The task> Reproduce every line of the listing below, switching each "Where should I click to" for "Where do I click to" and leaving everything else untouched.

Text and element pointing records>
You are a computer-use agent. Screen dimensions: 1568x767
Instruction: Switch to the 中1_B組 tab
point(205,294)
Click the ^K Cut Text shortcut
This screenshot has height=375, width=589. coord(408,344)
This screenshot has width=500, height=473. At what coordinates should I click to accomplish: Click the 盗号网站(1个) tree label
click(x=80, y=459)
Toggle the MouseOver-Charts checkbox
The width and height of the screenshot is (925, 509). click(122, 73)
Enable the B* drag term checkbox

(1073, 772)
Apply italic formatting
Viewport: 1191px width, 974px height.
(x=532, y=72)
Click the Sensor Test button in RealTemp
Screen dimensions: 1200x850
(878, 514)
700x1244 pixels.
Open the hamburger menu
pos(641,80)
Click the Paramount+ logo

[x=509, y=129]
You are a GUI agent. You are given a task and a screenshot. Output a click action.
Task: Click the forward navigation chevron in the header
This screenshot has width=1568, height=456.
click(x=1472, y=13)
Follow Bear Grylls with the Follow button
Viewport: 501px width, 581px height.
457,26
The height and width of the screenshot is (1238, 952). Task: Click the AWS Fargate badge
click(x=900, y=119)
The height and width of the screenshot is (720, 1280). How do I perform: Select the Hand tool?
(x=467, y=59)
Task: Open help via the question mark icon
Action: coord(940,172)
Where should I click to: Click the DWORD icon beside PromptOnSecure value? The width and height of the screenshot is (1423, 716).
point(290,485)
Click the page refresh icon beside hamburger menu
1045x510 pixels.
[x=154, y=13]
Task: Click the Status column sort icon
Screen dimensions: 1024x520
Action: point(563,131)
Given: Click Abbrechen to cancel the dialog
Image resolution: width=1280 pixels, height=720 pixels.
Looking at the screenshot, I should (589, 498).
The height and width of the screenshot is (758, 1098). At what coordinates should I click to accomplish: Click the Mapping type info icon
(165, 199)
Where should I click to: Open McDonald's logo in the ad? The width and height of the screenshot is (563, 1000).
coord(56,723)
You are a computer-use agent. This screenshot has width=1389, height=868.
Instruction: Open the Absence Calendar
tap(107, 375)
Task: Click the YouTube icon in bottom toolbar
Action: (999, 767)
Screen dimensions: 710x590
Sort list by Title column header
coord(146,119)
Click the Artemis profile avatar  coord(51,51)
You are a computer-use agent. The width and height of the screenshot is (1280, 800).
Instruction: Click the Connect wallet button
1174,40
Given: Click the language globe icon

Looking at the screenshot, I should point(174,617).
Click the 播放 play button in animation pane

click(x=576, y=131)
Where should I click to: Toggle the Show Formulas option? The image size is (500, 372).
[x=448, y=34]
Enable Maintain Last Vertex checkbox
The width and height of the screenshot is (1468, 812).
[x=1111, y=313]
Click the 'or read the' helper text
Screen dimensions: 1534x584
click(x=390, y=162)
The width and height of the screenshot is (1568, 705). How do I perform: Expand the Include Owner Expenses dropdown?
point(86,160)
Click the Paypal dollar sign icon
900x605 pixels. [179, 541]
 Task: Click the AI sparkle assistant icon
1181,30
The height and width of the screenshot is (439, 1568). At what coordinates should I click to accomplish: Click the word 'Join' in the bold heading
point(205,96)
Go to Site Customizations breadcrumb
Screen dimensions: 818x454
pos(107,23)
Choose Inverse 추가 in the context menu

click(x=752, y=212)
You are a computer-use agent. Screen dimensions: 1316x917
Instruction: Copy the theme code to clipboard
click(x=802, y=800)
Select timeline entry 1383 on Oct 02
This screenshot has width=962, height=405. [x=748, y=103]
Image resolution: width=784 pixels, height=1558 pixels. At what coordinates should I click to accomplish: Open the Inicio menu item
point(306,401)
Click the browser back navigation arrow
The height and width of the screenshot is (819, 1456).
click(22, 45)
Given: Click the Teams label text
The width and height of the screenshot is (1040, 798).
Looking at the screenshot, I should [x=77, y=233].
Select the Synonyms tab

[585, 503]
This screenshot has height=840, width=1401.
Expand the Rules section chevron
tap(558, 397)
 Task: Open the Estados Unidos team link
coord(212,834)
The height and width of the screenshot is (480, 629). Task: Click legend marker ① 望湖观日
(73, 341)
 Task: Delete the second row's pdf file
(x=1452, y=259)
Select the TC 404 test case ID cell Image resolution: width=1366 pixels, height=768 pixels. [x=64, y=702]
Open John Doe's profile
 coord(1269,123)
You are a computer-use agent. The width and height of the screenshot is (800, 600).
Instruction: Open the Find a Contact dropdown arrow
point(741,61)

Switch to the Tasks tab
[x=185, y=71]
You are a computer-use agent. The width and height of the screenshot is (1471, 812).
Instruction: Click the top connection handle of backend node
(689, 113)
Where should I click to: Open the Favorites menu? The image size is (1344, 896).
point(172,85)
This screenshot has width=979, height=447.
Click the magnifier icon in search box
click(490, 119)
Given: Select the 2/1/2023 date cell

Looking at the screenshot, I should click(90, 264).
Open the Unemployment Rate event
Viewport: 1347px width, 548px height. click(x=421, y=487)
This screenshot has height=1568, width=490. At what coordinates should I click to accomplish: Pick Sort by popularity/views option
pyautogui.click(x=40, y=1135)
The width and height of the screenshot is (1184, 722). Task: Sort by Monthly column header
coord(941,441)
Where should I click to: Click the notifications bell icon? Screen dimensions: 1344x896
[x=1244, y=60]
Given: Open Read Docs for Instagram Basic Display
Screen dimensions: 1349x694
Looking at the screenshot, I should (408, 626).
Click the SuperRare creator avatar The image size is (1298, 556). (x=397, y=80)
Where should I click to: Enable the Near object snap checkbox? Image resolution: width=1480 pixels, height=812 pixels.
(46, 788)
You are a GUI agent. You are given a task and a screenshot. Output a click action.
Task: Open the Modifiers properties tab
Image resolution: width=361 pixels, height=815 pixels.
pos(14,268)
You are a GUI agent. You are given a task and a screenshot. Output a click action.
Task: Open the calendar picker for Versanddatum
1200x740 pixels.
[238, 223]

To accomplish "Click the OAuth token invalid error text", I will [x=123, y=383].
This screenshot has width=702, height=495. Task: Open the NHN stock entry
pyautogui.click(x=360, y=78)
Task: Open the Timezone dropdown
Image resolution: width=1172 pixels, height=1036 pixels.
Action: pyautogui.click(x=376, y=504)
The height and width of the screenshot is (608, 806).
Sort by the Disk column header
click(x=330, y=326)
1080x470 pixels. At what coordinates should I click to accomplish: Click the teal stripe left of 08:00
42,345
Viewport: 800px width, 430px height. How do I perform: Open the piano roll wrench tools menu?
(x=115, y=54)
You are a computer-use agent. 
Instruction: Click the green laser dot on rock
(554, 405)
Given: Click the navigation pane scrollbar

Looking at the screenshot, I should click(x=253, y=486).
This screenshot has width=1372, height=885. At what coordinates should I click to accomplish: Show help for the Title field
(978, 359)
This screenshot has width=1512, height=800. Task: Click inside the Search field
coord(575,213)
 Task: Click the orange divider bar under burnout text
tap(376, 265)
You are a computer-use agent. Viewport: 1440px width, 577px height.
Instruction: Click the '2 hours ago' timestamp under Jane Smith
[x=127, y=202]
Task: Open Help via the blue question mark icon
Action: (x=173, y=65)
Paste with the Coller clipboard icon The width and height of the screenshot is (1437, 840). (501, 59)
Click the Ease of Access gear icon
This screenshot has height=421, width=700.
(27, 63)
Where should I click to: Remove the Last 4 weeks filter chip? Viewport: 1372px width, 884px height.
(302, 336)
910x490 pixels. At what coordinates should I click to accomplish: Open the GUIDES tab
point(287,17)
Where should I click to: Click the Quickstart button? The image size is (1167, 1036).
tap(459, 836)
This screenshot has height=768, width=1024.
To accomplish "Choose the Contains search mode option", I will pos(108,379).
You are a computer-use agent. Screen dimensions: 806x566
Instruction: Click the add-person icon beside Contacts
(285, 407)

Answer to the problem>
You are a computer-use agent. Screen dimensions: 1568x767
Instruction: Switch to the 中1_B組 tab
point(205,294)
Click the ^K Cut Text shortcut
This screenshot has height=375, width=589. coord(408,344)
This screenshot has width=500, height=473. At what coordinates should I click to accomplish: Click the 盗号网站(1个) tree label
click(x=80, y=459)
Toggle the MouseOver-Charts checkbox
The width and height of the screenshot is (925, 509). click(122, 73)
Enable the B* drag term checkbox

(1073, 772)
Apply italic formatting
Viewport: 1191px width, 974px height.
(x=532, y=72)
Click the Sensor Test button in RealTemp
Screen dimensions: 1200x850
(878, 514)
700x1244 pixels.
Open the hamburger menu
pos(641,80)
Click the Paramount+ logo

[x=509, y=129]
You are a GUI agent. You are given a task and a screenshot. Output a click action.
Task: Click the forward navigation chevron in the header
This screenshot has width=1568, height=456.
click(x=1472, y=13)
Follow Bear Grylls with the Follow button
Viewport: 501px width, 581px height.
457,26
The height and width of the screenshot is (1238, 952). Task: Click the AWS Fargate badge
click(x=900, y=119)
The height and width of the screenshot is (720, 1280). How do I perform: Select the Hand tool?
(x=467, y=59)
Task: Open help via the question mark icon
Action: coord(940,172)
Where do I click to: Click the DWORD icon beside PromptOnSecure value? The width and height of the screenshot is (1423, 716).
point(290,485)
Click the page refresh icon beside hamburger menu
1045x510 pixels.
[x=154, y=13]
Task: Click the Status column sort icon
Screen dimensions: 1024x520
Action: point(563,131)
Given: Click Abbrechen to cancel the dialog
Image resolution: width=1280 pixels, height=720 pixels.
Looking at the screenshot, I should (589, 498).
The height and width of the screenshot is (758, 1098). At what coordinates should I click to accomplish: Click the Mapping type info icon
(165, 199)
Where do I click to: Open McDonald's logo in the ad? The width and height of the screenshot is (563, 1000).
coord(56,723)
You are a computer-use agent. This screenshot has width=1389, height=868.
Instruction: Open the Absence Calendar
tap(107, 375)
Task: Click the YouTube icon in bottom toolbar
Action: (999, 767)
Screen dimensions: 710x590
Sort list by Title column header
coord(146,119)
Click the Artemis profile avatar  coord(51,51)
You are a computer-use agent. The width and height of the screenshot is (1280, 800).
Instruction: Click the Connect wallet button
1174,40
Given: Click the language globe icon

Looking at the screenshot, I should point(174,617).
Click the 播放 play button in animation pane

click(x=576, y=131)
Where do I click to: Toggle the Show Formulas option? The image size is (500, 372).
[x=448, y=34]
Enable Maintain Last Vertex checkbox
The width and height of the screenshot is (1468, 812).
[x=1111, y=313]
Click the 'or read the' helper text
Screen dimensions: 1534x584
click(x=390, y=162)
The width and height of the screenshot is (1568, 705). How do I perform: Expand the Include Owner Expenses dropdown?
point(86,160)
Click the Paypal dollar sign icon
900x605 pixels. [179, 541]
 Task: Click the AI sparkle assistant icon
1181,30
The height and width of the screenshot is (439, 1568). At what coordinates should I click to accomplish: Click the word 'Join' in the bold heading
point(205,96)
Go to Site Customizations breadcrumb
Screen dimensions: 818x454
pos(107,23)
Choose Inverse 추가 in the context menu

click(x=752, y=212)
You are a computer-use agent. Screen dimensions: 1316x917
Instruction: Copy the theme code to clipboard
click(x=802, y=800)
Select timeline entry 1383 on Oct 02
This screenshot has width=962, height=405. [x=748, y=103]
Image resolution: width=784 pixels, height=1558 pixels. At what coordinates should I click to accomplish: Open the Inicio menu item
point(306,401)
Click the browser back navigation arrow
The height and width of the screenshot is (819, 1456).
click(22, 45)
Given: Click the Teams label text
The width and height of the screenshot is (1040, 798).
Looking at the screenshot, I should [x=77, y=233].
Select the Synonyms tab

[585, 503]
This screenshot has height=840, width=1401.
Expand the Rules section chevron
tap(558, 397)
 Task: Open the Estados Unidos team link
coord(212,834)
The height and width of the screenshot is (480, 629). Task: Click legend marker ① 望湖观日
(73, 341)
 Task: Delete the second row's pdf file
(x=1452, y=259)
Select the TC 404 test case ID cell Image resolution: width=1366 pixels, height=768 pixels. [x=64, y=702]
Open John Doe's profile
 coord(1269,123)
You are a computer-use agent. The width and height of the screenshot is (800, 600).
Instruction: Open the Find a Contact dropdown arrow
point(741,61)

Switch to the Tasks tab
[x=185, y=71]
You are a computer-use agent. The width and height of the screenshot is (1471, 812).
Instruction: Click the top connection handle of backend node
(689, 113)
Where do I click to: Open the Favorites menu? The image size is (1344, 896).
point(172,85)
This screenshot has width=979, height=447.
Click the magnifier icon in search box
click(490, 119)
Given: Select the 2/1/2023 date cell

Looking at the screenshot, I should click(90, 264).
Open the Unemployment Rate event
Viewport: 1347px width, 548px height. click(x=421, y=487)
This screenshot has height=1568, width=490. At what coordinates should I click to accomplish: Pick Sort by popularity/views option
pyautogui.click(x=40, y=1135)
The width and height of the screenshot is (1184, 722). Task: Sort by Monthly column header
coord(941,441)
Where do I click to: Click the notifications bell icon? Screen dimensions: 1344x896
[x=1244, y=60]
Given: Open Read Docs for Instagram Basic Display
Screen dimensions: 1349x694
Looking at the screenshot, I should (408, 626).
Click the SuperRare creator avatar The image size is (1298, 556). (x=397, y=80)
Where do I click to: Enable the Near object snap checkbox? Image resolution: width=1480 pixels, height=812 pixels.
(46, 788)
You are a GUI agent. You are given a task and a screenshot. Output a click action.
Task: Open the Modifiers properties tab
Image resolution: width=361 pixels, height=815 pixels.
pos(14,268)
You are a GUI agent. You are given a task and a screenshot. Output a click action.
Task: Open the calendar picker for Versanddatum
1200x740 pixels.
[238, 223]

To accomplish "Click the OAuth token invalid error text", I will [x=123, y=383].
This screenshot has width=702, height=495. Task: Open the NHN stock entry
pyautogui.click(x=360, y=78)
Task: Open the Timezone dropdown
Image resolution: width=1172 pixels, height=1036 pixels.
Action: pyautogui.click(x=376, y=504)
The height and width of the screenshot is (608, 806).
Sort by the Disk column header
click(x=330, y=326)
1080x470 pixels. At what coordinates should I click to accomplish: Click the teal stripe left of 08:00
42,345
Viewport: 800px width, 430px height. How do I perform: Open the piano roll wrench tools menu?
(x=115, y=54)
You are a computer-use agent. 
Instruction: Click the green laser dot on rock
(554, 405)
Given: Click the navigation pane scrollbar

Looking at the screenshot, I should click(x=253, y=486).
This screenshot has width=1372, height=885. At what coordinates should I click to accomplish: Show help for the Title field
(978, 359)
This screenshot has width=1512, height=800. Task: Click inside the Search field
coord(575,213)
 Task: Click the orange divider bar under burnout text
tap(376, 265)
You are a computer-use agent. Viewport: 1440px width, 577px height.
Instruction: Click the '2 hours ago' timestamp under Jane Smith
[x=127, y=202]
Task: Open Help via the blue question mark icon
Action: (x=173, y=65)
Paste with the Coller clipboard icon The width and height of the screenshot is (1437, 840). (501, 59)
Click the Ease of Access gear icon
This screenshot has height=421, width=700.
(27, 63)
Where do I click to: Remove the Last 4 weeks filter chip? Viewport: 1372px width, 884px height.
(302, 336)
910x490 pixels. At what coordinates should I click to accomplish: Open the GUIDES tab
point(287,17)
Where do I click to: Click the Quickstart button? The image size is (1167, 1036).
tap(459, 836)
This screenshot has height=768, width=1024.
To accomplish "Choose the Contains search mode option", I will pos(108,379).
You are a computer-use agent. Screen dimensions: 806x566
Instruction: Click the add-person icon beside Contacts
(285, 407)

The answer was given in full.